Chapter Business Partner Relations Committee

 

Building a Chapter Business Partner Relations Program

By including positive business partner relations as a chapter goal, the chapter recognizes the importance of business partner relations to the individual, the chapter and the Association. This recognition will help the chapter capitalize on business partner relationships.

One goal of a Business Partner Relations Program (Program) is to develop a positive member approach to business partners and activities involving business partners. Another reverse goal is to market the benefits of connecting with ALA to business partners. ALA provides an important service to business partners by organizing opportunities for contact and exposure. In turn, business partners may supply much needed funding to conduct chapter programs.

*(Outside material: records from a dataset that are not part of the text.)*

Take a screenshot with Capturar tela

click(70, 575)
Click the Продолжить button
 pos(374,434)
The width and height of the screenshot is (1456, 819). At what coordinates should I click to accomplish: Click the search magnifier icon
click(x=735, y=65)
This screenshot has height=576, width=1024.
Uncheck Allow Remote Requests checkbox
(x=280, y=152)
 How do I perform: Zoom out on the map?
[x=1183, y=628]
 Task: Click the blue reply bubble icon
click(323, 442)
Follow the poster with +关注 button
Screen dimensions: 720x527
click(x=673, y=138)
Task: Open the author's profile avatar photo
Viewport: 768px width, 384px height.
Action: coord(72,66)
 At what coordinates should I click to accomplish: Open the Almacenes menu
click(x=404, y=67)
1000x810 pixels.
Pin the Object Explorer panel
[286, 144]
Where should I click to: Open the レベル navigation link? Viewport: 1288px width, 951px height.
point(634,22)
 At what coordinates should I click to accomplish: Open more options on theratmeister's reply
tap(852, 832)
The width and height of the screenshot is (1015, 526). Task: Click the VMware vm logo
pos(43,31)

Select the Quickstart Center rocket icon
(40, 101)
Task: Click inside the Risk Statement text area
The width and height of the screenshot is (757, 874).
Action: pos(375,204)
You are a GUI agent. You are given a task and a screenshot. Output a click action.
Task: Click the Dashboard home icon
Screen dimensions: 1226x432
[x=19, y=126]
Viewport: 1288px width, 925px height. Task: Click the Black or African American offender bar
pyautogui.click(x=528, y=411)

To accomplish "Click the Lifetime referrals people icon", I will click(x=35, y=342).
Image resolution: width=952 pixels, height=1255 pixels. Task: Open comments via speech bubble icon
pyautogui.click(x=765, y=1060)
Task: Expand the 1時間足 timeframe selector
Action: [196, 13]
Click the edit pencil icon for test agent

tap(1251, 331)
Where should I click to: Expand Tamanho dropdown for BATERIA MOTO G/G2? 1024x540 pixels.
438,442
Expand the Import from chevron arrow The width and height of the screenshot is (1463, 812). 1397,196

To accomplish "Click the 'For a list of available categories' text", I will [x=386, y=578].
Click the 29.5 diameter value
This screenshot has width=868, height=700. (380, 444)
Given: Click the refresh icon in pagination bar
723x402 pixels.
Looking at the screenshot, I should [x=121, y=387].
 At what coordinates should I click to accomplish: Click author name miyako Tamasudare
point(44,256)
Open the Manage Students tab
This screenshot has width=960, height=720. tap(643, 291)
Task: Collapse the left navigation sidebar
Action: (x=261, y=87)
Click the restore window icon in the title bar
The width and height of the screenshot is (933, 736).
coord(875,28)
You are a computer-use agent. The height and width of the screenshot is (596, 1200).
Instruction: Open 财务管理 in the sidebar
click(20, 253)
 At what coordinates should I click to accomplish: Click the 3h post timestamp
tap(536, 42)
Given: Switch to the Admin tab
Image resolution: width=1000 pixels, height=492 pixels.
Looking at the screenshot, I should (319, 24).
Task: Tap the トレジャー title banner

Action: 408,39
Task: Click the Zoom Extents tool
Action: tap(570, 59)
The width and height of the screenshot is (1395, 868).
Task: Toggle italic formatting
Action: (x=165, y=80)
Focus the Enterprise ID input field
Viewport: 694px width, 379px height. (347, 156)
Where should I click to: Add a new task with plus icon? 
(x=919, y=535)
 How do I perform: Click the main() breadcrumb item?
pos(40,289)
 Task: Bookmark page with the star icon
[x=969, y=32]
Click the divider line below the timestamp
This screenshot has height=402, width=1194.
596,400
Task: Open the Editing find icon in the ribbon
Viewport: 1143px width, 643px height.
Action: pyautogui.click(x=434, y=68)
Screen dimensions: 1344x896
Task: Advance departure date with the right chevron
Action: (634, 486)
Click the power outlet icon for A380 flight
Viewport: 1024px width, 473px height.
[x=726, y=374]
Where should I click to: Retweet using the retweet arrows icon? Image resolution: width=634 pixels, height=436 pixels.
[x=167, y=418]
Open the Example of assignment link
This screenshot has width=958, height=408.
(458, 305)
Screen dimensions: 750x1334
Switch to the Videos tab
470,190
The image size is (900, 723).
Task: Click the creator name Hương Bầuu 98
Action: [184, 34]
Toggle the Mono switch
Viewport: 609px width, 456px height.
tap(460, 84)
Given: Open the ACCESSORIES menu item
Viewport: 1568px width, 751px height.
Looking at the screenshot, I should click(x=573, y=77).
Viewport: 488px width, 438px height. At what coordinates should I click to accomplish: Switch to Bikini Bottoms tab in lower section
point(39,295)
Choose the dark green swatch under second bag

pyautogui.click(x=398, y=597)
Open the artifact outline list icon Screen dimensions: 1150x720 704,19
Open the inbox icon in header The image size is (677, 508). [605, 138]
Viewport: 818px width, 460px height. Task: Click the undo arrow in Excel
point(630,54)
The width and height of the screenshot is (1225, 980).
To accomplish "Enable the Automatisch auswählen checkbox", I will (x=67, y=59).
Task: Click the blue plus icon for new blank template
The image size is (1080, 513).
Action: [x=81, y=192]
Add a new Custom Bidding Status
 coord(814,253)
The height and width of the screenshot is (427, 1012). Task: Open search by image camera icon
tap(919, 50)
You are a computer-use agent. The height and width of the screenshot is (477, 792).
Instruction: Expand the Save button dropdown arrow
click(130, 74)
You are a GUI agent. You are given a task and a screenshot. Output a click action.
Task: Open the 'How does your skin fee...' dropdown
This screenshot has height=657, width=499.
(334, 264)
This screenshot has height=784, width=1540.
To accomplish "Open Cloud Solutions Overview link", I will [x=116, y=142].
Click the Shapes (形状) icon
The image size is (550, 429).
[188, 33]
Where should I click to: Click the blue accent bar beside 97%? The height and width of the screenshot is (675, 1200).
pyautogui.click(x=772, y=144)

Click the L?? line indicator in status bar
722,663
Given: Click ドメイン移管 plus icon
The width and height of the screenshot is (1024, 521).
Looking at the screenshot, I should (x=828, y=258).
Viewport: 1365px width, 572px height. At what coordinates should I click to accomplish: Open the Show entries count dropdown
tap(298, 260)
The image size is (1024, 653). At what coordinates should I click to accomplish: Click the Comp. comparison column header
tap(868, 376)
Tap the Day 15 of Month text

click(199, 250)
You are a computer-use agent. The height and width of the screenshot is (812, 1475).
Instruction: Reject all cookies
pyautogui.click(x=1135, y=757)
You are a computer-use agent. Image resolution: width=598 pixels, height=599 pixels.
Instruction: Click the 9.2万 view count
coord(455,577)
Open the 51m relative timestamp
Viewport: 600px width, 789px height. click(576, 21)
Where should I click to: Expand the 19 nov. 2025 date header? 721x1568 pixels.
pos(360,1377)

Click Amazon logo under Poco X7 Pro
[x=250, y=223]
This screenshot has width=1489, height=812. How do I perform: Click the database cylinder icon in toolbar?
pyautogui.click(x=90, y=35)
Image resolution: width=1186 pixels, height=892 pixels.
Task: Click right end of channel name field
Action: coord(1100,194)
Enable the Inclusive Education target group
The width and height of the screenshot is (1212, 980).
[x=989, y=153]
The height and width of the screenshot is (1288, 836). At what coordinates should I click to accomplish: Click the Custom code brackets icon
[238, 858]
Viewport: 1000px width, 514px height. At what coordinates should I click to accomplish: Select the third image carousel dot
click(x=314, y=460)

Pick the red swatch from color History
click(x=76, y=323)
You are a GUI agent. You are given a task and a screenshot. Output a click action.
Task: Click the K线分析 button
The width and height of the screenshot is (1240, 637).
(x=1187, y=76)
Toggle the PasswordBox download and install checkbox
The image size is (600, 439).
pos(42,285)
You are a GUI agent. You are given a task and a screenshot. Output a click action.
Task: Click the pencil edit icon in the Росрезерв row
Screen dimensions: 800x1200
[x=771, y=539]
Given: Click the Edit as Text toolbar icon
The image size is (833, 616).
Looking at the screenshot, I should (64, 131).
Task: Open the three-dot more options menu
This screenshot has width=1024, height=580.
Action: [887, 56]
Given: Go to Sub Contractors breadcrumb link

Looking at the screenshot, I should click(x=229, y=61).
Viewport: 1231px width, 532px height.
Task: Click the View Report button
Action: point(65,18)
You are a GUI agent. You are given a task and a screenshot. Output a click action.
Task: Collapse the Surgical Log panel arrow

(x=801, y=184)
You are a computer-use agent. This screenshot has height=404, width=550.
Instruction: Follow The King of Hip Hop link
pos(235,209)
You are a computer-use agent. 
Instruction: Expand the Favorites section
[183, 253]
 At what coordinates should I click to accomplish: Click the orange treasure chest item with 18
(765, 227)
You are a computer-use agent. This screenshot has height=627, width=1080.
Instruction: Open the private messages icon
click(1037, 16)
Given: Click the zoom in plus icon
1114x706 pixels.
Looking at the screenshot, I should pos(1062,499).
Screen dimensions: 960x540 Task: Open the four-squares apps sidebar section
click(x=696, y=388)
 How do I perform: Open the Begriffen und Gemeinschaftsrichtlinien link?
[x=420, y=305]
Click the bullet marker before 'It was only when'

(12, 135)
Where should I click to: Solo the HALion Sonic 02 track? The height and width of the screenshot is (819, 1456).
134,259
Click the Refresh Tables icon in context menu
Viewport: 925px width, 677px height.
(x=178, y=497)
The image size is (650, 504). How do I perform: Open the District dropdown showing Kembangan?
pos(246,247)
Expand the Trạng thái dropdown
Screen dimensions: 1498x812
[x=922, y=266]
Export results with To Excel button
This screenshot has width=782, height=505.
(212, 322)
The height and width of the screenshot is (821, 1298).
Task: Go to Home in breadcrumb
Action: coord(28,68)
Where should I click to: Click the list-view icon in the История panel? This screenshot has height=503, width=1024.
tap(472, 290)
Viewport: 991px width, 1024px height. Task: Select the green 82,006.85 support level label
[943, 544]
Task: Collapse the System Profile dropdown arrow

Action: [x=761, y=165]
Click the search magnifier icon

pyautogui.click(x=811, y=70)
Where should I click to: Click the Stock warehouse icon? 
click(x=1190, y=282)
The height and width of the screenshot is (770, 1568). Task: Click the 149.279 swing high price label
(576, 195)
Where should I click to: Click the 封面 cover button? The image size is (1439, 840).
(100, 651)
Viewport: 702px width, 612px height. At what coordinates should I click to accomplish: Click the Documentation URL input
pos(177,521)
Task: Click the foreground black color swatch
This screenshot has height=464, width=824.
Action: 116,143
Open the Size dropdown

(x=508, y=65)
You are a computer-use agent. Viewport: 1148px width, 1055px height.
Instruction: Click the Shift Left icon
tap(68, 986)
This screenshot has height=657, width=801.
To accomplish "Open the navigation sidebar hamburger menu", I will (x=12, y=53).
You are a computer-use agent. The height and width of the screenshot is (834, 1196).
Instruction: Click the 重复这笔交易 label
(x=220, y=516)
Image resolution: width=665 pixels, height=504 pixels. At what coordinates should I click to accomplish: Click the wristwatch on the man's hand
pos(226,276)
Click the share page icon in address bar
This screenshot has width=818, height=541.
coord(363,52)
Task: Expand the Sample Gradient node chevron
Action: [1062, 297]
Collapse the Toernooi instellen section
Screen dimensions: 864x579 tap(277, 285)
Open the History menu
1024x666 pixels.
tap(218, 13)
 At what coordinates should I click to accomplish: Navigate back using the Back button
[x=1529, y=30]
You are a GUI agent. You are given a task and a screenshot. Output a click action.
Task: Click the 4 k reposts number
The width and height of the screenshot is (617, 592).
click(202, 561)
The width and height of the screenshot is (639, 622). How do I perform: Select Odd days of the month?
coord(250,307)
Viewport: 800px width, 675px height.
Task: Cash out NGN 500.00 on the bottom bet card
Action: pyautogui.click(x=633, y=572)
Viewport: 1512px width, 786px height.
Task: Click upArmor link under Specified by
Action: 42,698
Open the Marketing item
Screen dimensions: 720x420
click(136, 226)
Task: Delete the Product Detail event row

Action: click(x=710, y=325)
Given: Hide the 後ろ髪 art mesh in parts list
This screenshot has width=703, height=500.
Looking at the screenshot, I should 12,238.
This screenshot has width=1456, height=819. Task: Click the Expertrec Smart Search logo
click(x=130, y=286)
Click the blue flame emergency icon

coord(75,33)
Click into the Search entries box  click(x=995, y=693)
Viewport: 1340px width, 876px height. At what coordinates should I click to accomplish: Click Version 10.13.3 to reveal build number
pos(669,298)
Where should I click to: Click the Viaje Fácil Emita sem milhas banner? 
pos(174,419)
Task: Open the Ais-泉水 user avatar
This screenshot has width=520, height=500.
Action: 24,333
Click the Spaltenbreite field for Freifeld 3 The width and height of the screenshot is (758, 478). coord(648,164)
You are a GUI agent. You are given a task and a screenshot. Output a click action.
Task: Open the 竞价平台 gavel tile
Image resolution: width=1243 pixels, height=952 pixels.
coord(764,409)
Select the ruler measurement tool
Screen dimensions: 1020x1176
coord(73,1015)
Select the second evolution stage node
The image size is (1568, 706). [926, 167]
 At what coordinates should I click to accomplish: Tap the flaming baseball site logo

Development/Expansion of a Business Partner Relations Program can begin with the following steps:

  • Designate a chapter officer or committee to focus on chapter interaction with business partners. The decision between an officer and a committee will depend upon the goals and activities of the chapter.
  • List your chapter’s current methods of business partner outreach and contact.
  • Make sure your program incorporates the business partner’s perspective. Remember that an impression is made with each contact, whether personal or written. The goal is to make a positive impression. Be honest: As you develop your program, list areas that need work to be turned from negative/neutral into positive business partner experiences.
  • Speak with chapter leaders and members to discover what they want from a Program. Discuss the barriers to good business partner relationships and the opportunities for the chapter and its members to improve these relationships. Educate the members on the importance of business partner support and how it translates into benefits for members.
  • Review the chapter calendar to determine whether additional or enhanced business partner activities can be added throughout the year.
  • Gain perspective on the needs of the business partner community. Start with focus groups made up of business partners and chapter leaders. Build upon this connection by developing several channels of communication and feedback regarding chapter activities and networking opportunities that are either in place or that could be developed in the future. Business partners will appreciate in-person discussions. Surveys can also be developed and the results incorporated into development of the Program. Also, refer business partners to the “Resources for Business Partners” section of the ALA Web site to help them learn more about creating their marketing approach to legal administrators.
  • Keep a current listing or database of business partner contacts. Chapter members should be encouraged to add business partners to the list. Likewise, information on business partner changes and moves should be kept up to date.
  • Each year, the new chapter leaders should review the Program and assess its accomplishments. New goals should be developed and incorporated into chapter program and activity development.

Creating A Business Partner Sponsorship Structure

Once a chapter forms relationships with business partners and begins to receive sponsorships from them, it makes good business sense to create an annual business partner sponsorship structure. This gives the business partners the opportunity to budget for these expenses and to choose those opportunities that most closely match their targeted marketing efforts. It can also help diversify the business partners that chapters look toward, so that chapters do not consistently rely on the same business partners. From the chapter's perspective, it helps to create a map and plan for what will most benefit the chapter and its members. It allows the chapter to effectively budget for programs that it might otherwise not have the resources to bring before the membership. Generally, these fundraising efforts tend to evolve from an event-driven structure to a comprehensive annual structure.

Keeping track of business partners and their relevant information, including their sponsorship dollars, is quite helpful. Consider creating a database of the local business partners to ensure effective relationships. Keep the contact name, address, phone number and e-mail as current as possible. Indicate on the spreadsheet if the contact or company is local, regional or national. Other important information to track includes a short description of the product or service and the amount and type of contribution each business partner has given to the chapter.

Once you have a database, share it once a year with the Regional Team. The Regional Team can be a resource for chapters to call when looking to broaden current business partner support. In turn, the Regional Team should submit these updates to ALA Headquarters to facilitate the updating of national business partner information. By sharing resources, the different levels of ALA will benefit greatly by networking and broadening opportunities.
 

Communication

Communication is one of the most challenging and important aspects of business partner relations. As chapters engage business partner participation at chapter events, chapter leaders need to educate their members on the benefits of business partner participation. At first, members may be resistant to business partner participation. However, business partners can educate members about their products and services and assist members in understanding the current trends in business and technology. Additionally, business partner financial support can provide educational opportunities and scholarships that chapters might not otherwise be able to offer their members. Once members start to recognize these benefits, their viewpoint will likely change. Business Partner-member communication is something that needs to be reiterated to the membership on a regular basis as membership and attitudes change over time. Chapter leaders also need to stay in close communication with the sponsoring business partners. It is critical to determine if the business partners feel they are “getting what they paid for.” Where problems exist, chapter leaders must deal with them proactively, rather than reactively.

Some chapters hold an annual educational program for business partners to assist them in learning the particular dynamics of the legal industry. Educational programs can be of great benefit to business partner representatives that are new to the industry and can give experienced business partners the opportunity to voice any concerns.